Do the BEAD rules mean satellite and other non-fiber services won’t be eligible for funding?

Again, no. It’s true the NTIA in its BEAD rules said it will count areas covered only by satellite broadband or service based on unlicensed spectrum as unserved and also expressed a preference for fiber. However, Davidson said he expects satellite and other non-fiber technologies will receive plenty of funding.

“This is an infrastructure project that’s designed to last for years. And we do put our thumb on the scale on the most resilient, future-proof technologies that we can,” he said. But NTIA knows “there has to be an escape valve for states. And for the really high-cost areas we fully expect that there will be states who have significant portions of other technologies.”

How will the BEAD rules take RDOF coverage into account?

There have been plenty of concerns about whether BEAD will fuel overbuilding of areas set to be covered by RDOF, especially given the decision to classify areas covered with unlicensed spectrum and satellite as unserved.
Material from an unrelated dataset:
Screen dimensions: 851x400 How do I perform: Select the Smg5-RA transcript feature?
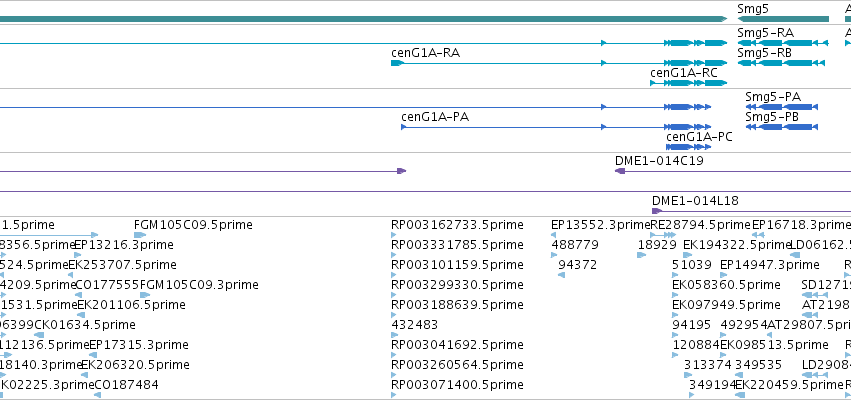pyautogui.click(x=783, y=43)
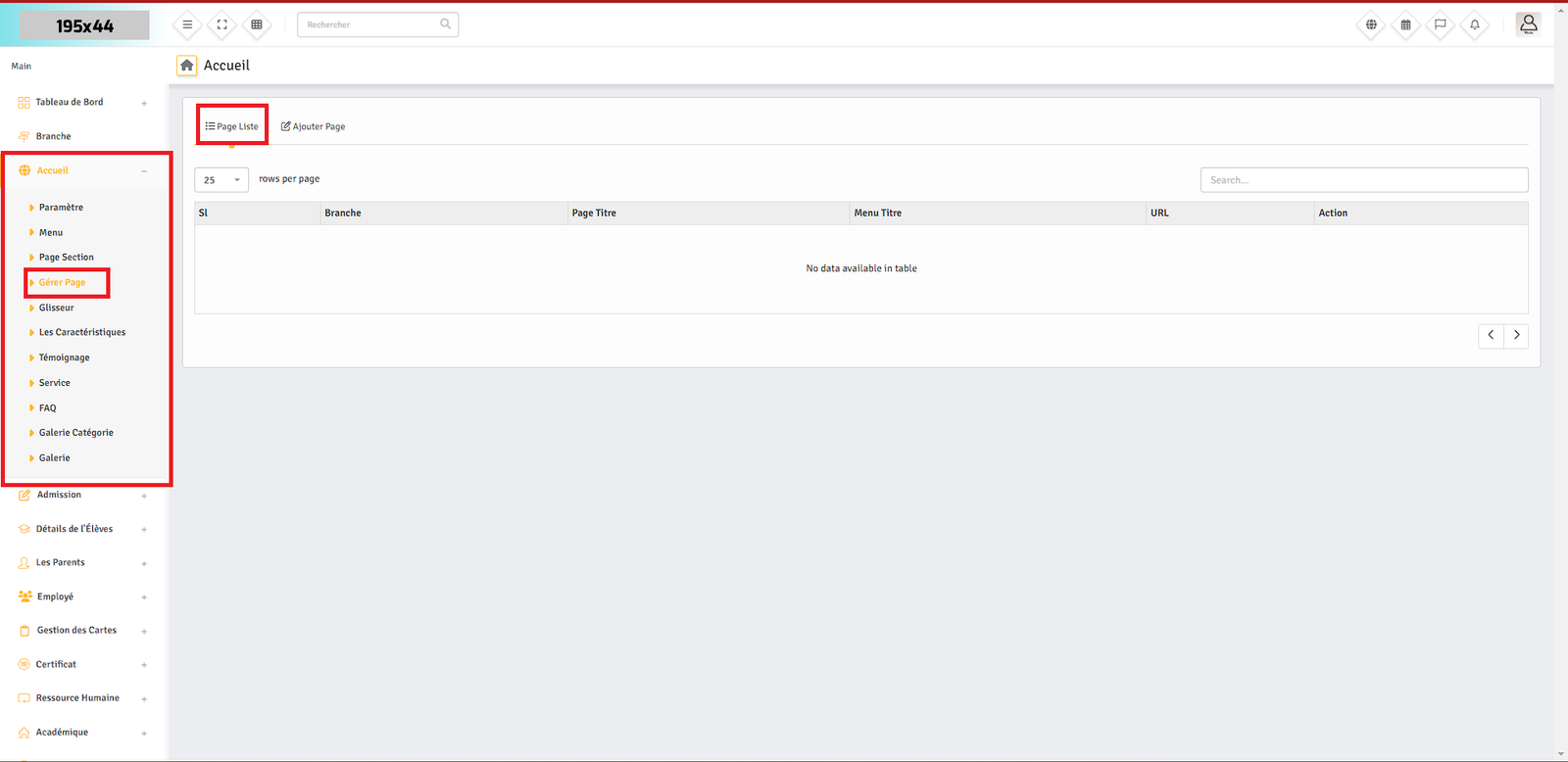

But Davidson said the NOFO guidelines were specifically designed to avoid penalizing states for money that’s expected for deployments which haven’t been built yet. But there will be a screening process to avoid overbuilding, he added.

For the purposes of determining each state’s allocation, Davidson said it will purely rely on the FCC maps, which will detail areas that are served right now. But when states submit their broadband plans, he said the NTIA will insist they don’t use federal funding in areas already approved to receive support from other programs.
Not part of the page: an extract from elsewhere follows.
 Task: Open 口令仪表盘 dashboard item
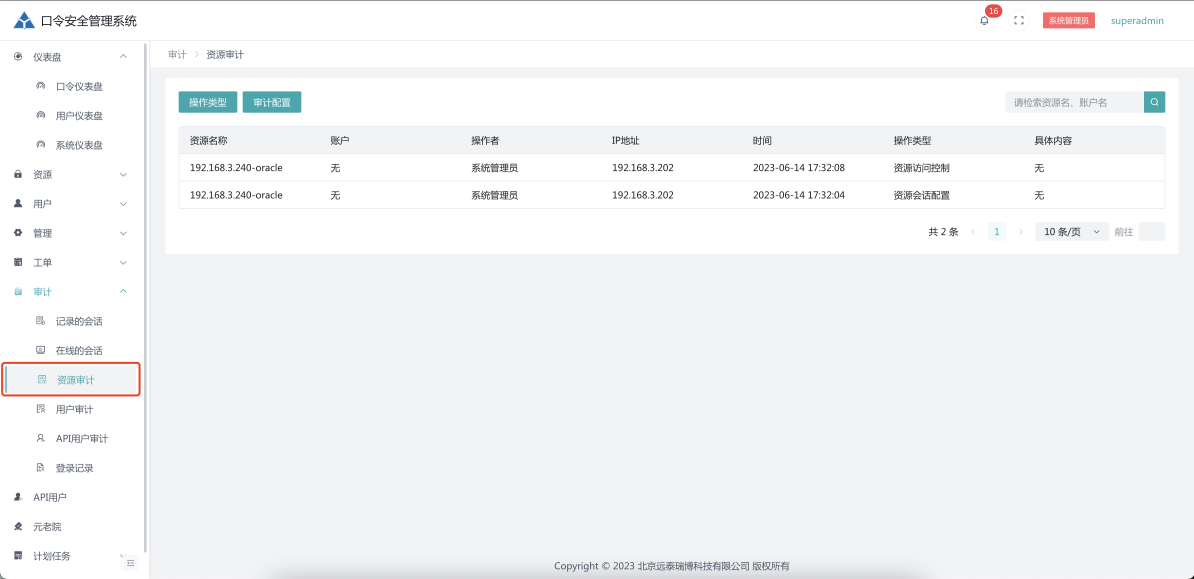tap(79, 87)
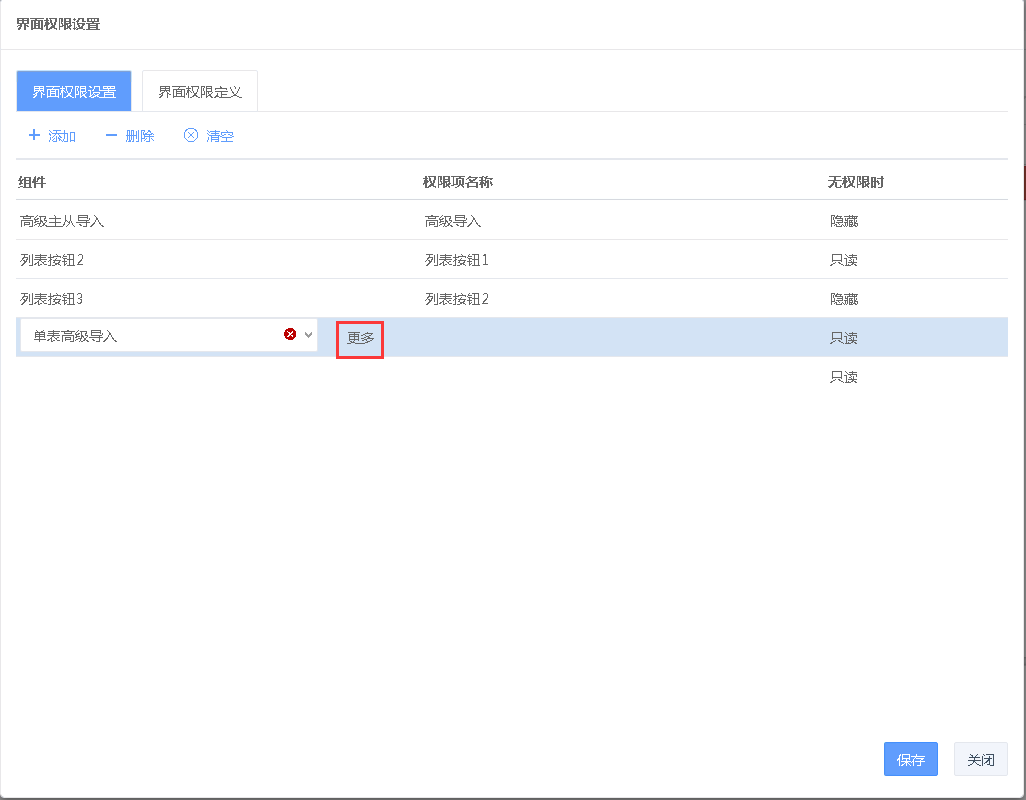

That means there’s still time for the FCC to work through its rolling process of approving funding for RDOF winners. In areas where RDOF funding has not been finalized by the FCC, Davidson said he believes other federal grantmakers should be able to make awards.

Will there be further guidance on issues like supply chain rules, workforce requirements and tax status?

Yes! Davidson said there was a lot of information that was not included in the NTIA’s NOFOs and it plans to issue additional guidance around topics such as supply chain and workforce issues. He did say, however, that the NTIA plans to abide by the Buy American requirement passed by Congress, though it fully expects there to be some waivers.

As for the question of whether BEAD and other broadband funding will be counted as taxable income, Davidson said it’s not something that would be addressed in a NOFO but it is “an issue of ongoing conversation within the administration.” He added onlookers can expect to hear and see more on this front going forward.